Synodontis dorsomaculatus
- Conservation status: Endangered (IUCN 3.1)

Scientific classification
- Kingdom: Animalia
- Phylum: Chordata
- Class: Actinopterygii
- Order: Siluriformes
- Family: Mochokidae
- Genus: Synodontis
- Species: S. dorsomaculatus
- Binomial name: Synodontis dorsomaculatus Poll, 1971

= Synodontis dorsomaculatus =

- Genus: Synodontis
- Species: dorsomaculatus
- Authority: Poll, 1971
- Conservation status: EN

Species of fish

Synodontis dorsomaculatus is a species of upside-down catfish that is endemic to the Democratic Republic of the Congo where it occurs in the Lukusi and upper Lualaba Rivers and the Upemba lakes. It was first described by Max Poll in 1971. The original specimens were obtained in Kadia, Kisale, Katanga, in what is now the Democratic Republic of the Congo. The species name dorsomaculatus is derived from the word dorso, meaning "back", and the word maculatus, meaning "spotted", a reference to the dark round spots on the fish's back.

== Description ==
Like all members of the genus Synodontis, S. dorsomaculatus has a strong, bony head capsule that extends back as far as the first spine of the dorsal fin. The head contains a distinct narrow, bony, external protrusion called a humeral process. The fish has three pairs of barbels. The maxillary barbels are on located on the upper jaw, and two pairs of mandibular barbels are on the lower jaw. The adipose fin is large and the tail, or caudal fin, is forked.

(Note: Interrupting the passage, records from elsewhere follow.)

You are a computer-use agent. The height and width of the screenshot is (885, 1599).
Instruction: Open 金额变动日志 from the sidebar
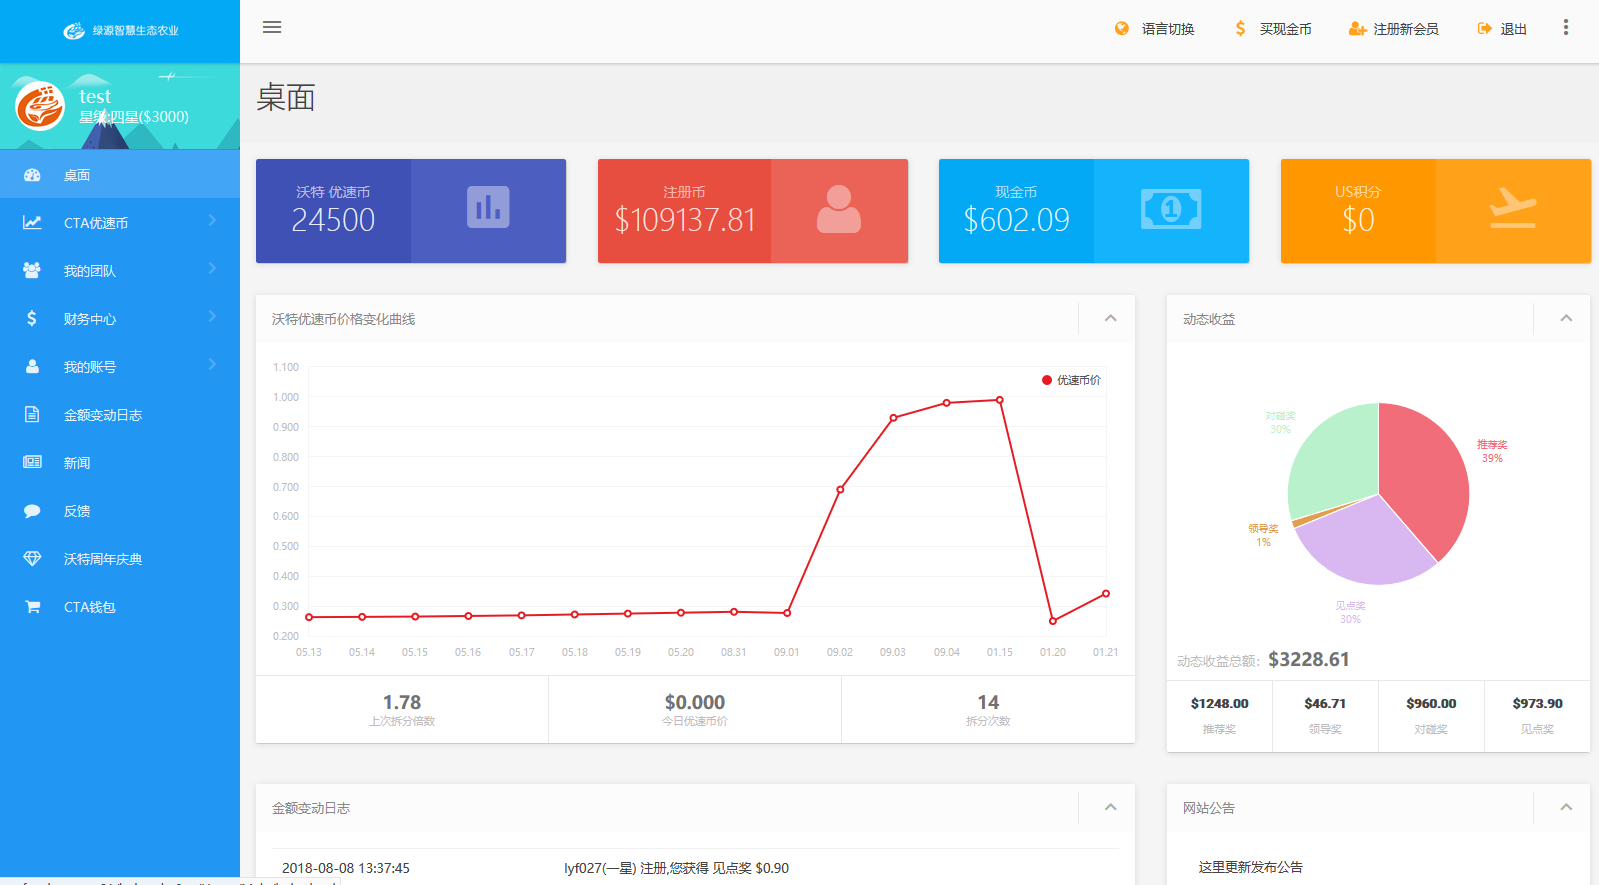103,415
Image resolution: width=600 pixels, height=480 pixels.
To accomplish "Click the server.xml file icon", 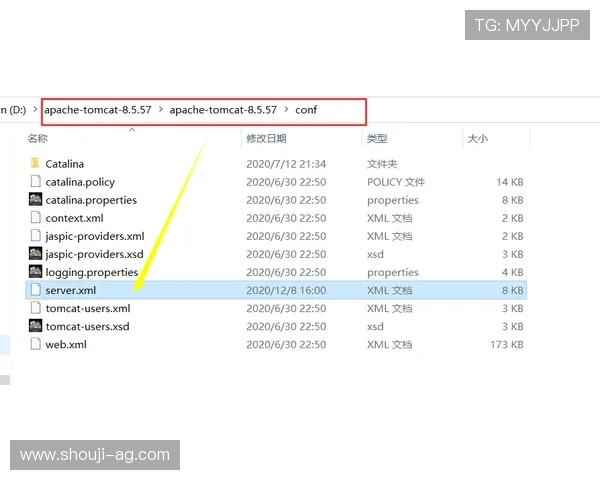I will click(36, 290).
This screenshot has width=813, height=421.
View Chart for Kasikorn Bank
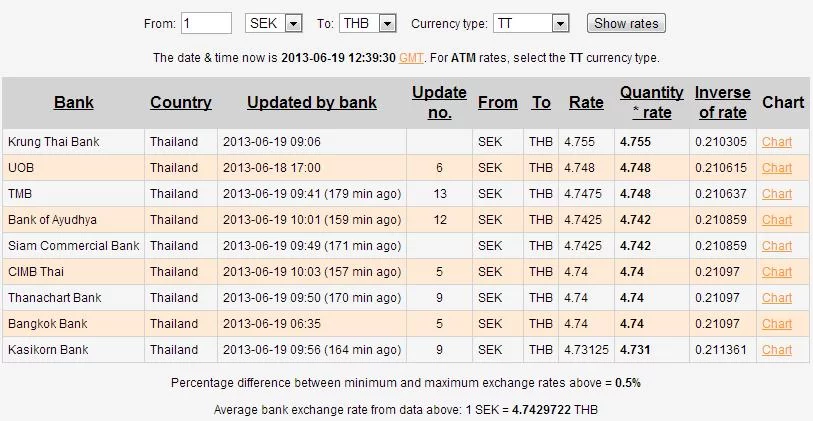pos(777,350)
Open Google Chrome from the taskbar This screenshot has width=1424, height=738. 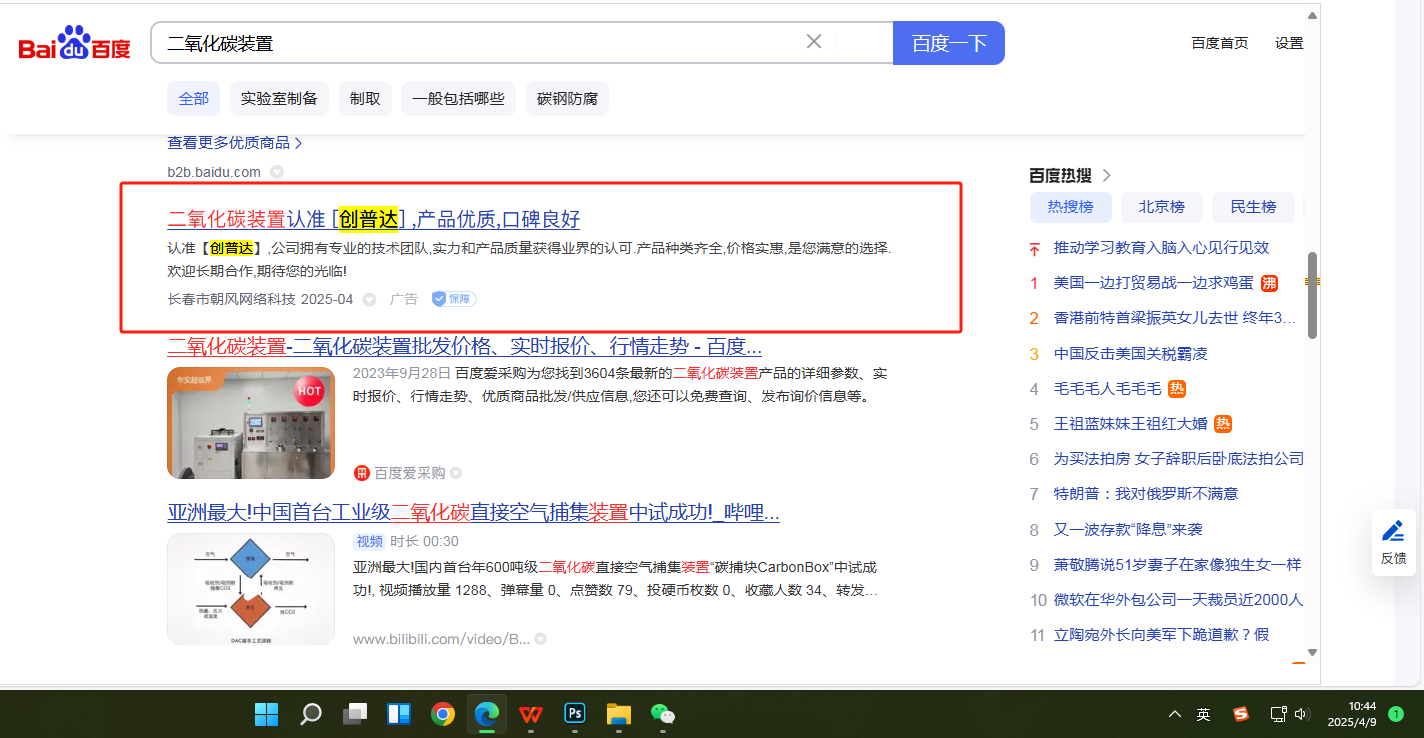443,714

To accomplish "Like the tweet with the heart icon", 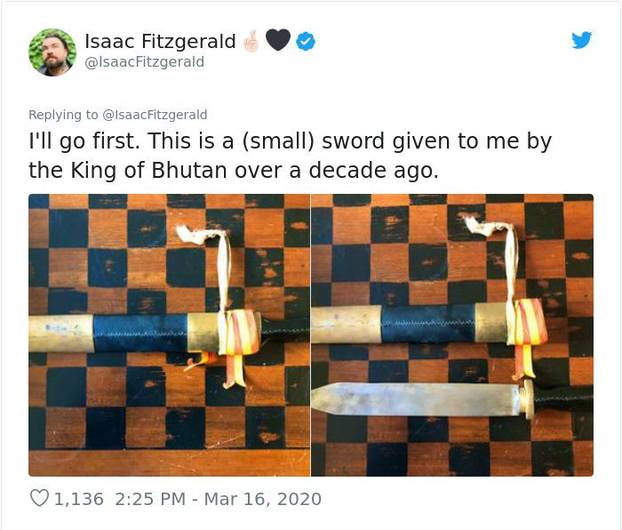I will tap(40, 498).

The front edges of the dorsal fins and the pectoral fins are hardened into stiff spines. These spines can be raised into position at right angles to the body and locked into position for defensive purposes. The ability to lock the spines into place comes from several small bones attached to the spine, and once raised, the spines cannot be folded down by exerting pressure on the tip.

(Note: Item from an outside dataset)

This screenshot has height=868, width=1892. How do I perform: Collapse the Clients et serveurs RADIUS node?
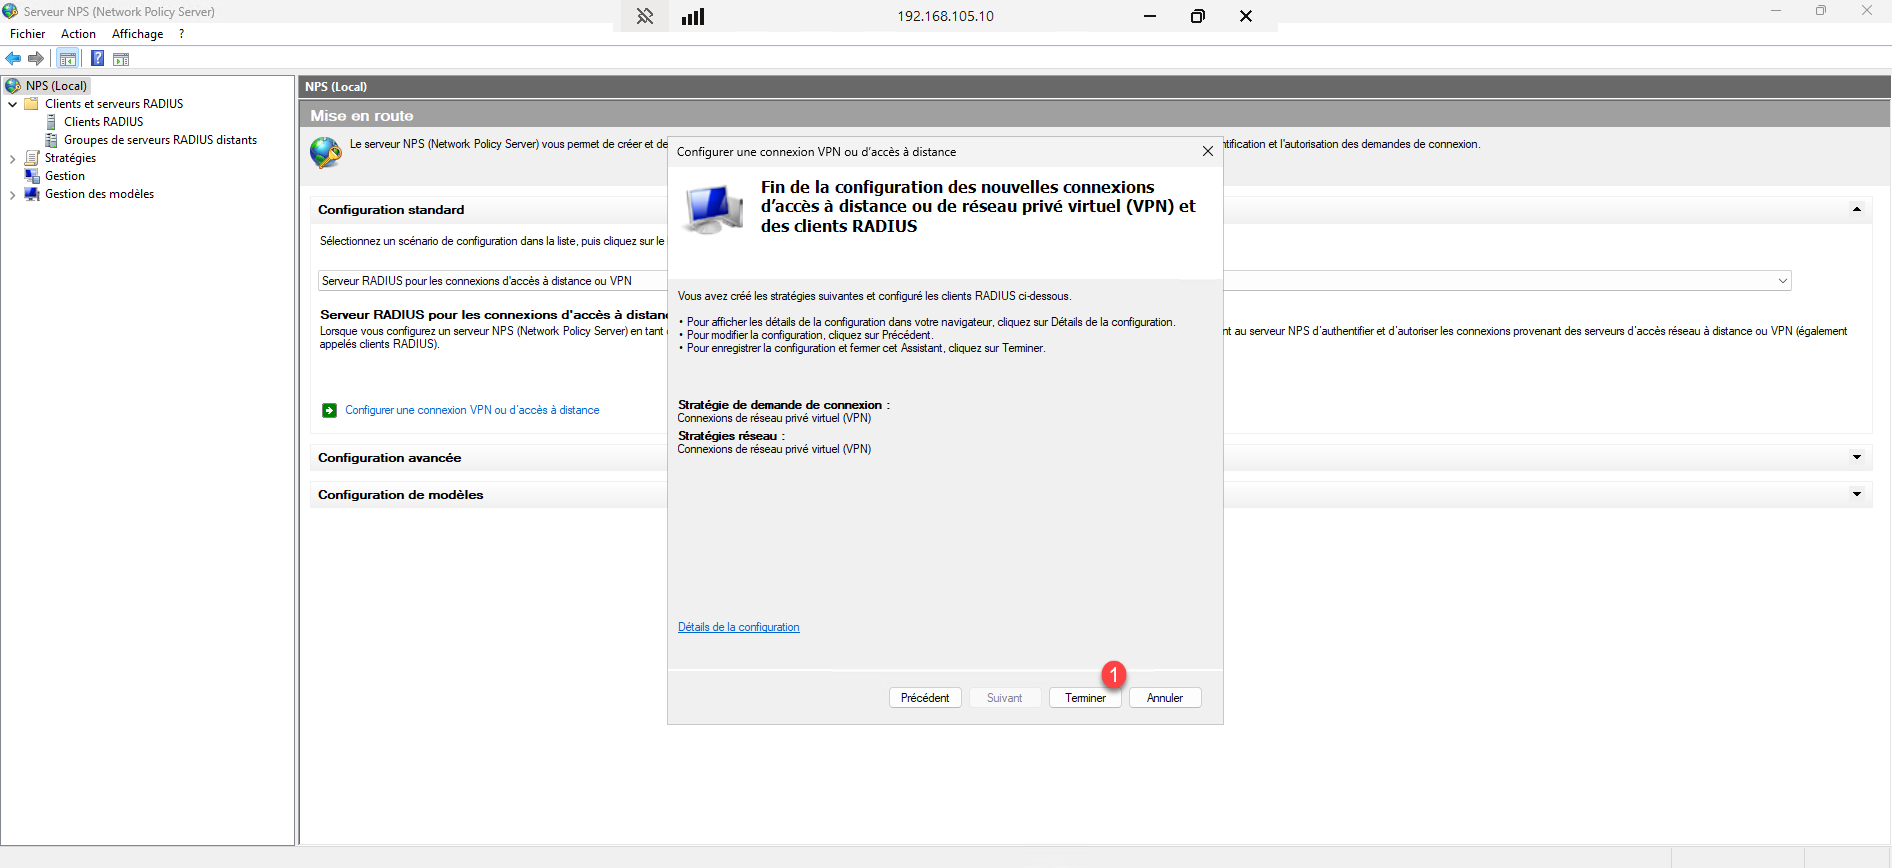[x=12, y=104]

The fish has a structure called a premaxillary toothpad, which is located on the very front of the upper jaw of the mouth. This structure contains several rows of short, chisel-shaped teeth. On the lower jaw, or mandible, the teeth are attached to flexible, stalk-like structures and described as "s-shaped" or "hooked".

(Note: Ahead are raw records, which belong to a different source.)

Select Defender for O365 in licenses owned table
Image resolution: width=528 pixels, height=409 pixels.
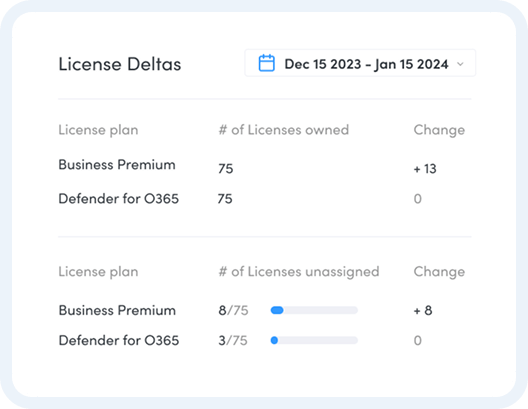click(x=119, y=199)
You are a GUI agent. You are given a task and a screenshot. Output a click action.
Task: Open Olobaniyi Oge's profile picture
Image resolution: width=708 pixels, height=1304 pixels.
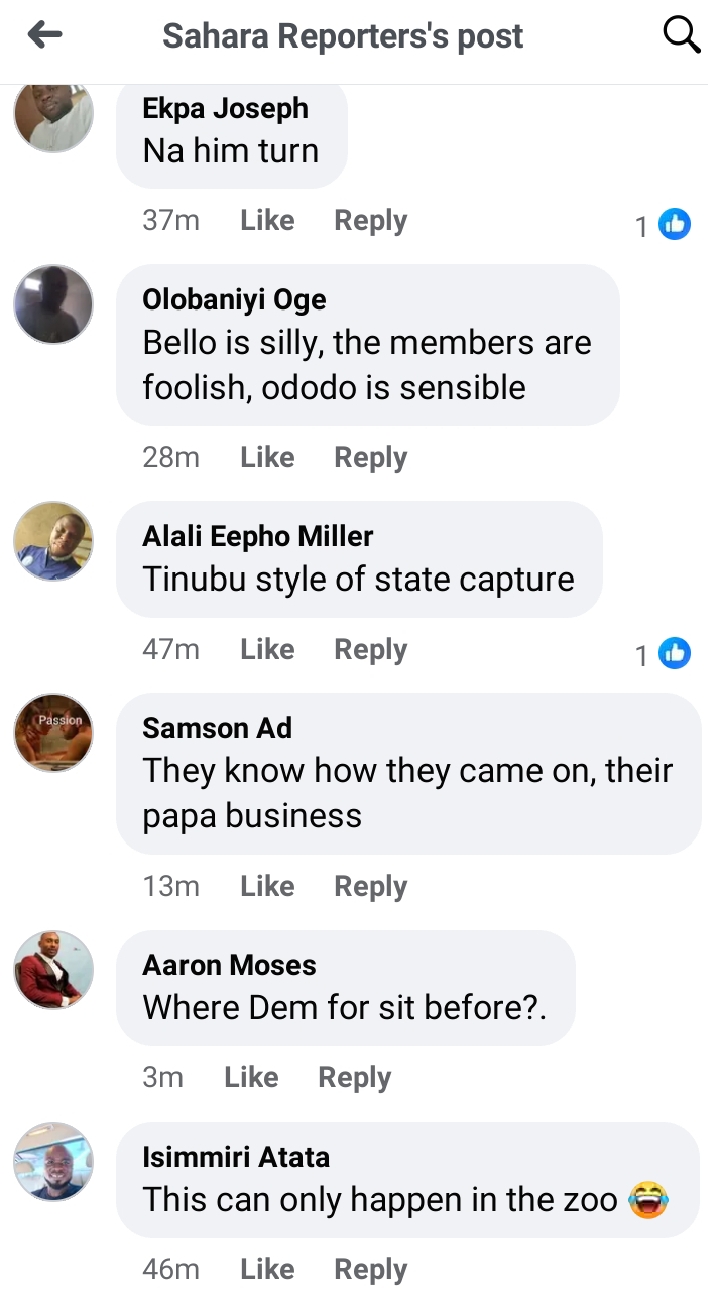[x=53, y=304]
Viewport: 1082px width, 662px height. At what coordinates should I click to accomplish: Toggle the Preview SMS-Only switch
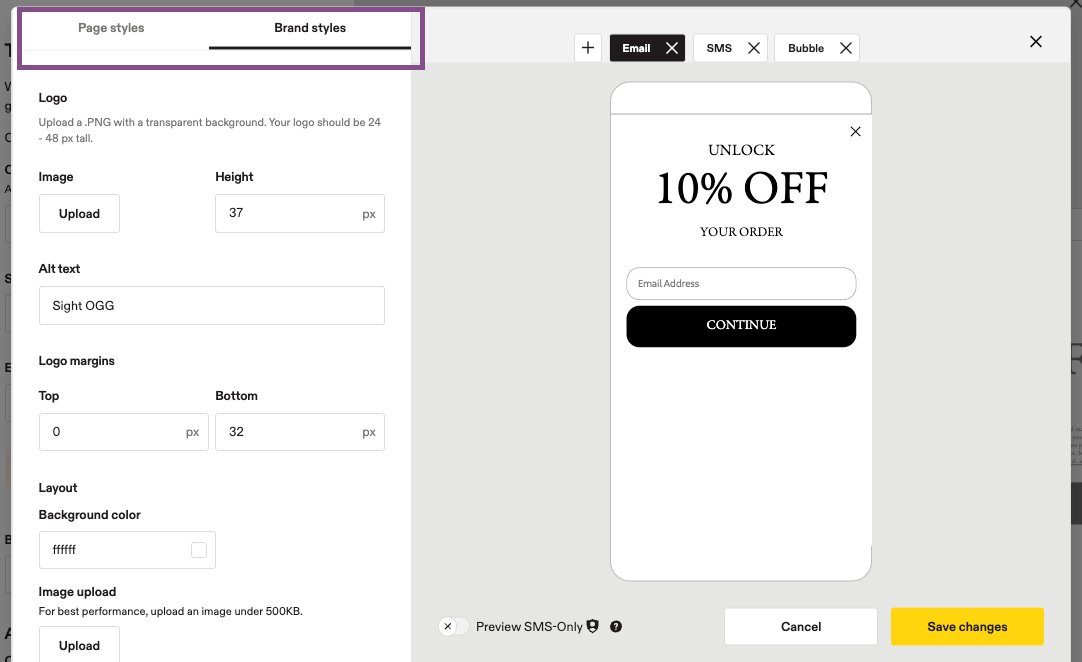tap(453, 626)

The maximum total length of the species is 13.7 cm. Generally, females in the genus Synodontis tend to be slightly larger than males of the same age.

==Habitat and behavior==
In the wild, the species occurs in the upper Lualaba River system. It is harvested for human consumption. The species is listed as endangered due to threats from overfishing and pollution resulting from mining and fishing using toxic plants. As a whole, species of Synodontis are omnivores, consuming insect larvae, algae, gastropods, bivalves, sponges, crustaceans, and the eggs of other fishes. The reproductive habits of most of the species of Synodontis are not known, beyond some instances of obtaining egg counts from gravid females. Spawning likely occurs during the flooding season between July and October, and pairs swim in unison during spawning. The growth rate is rapid in the first year, then slows down as the fish age.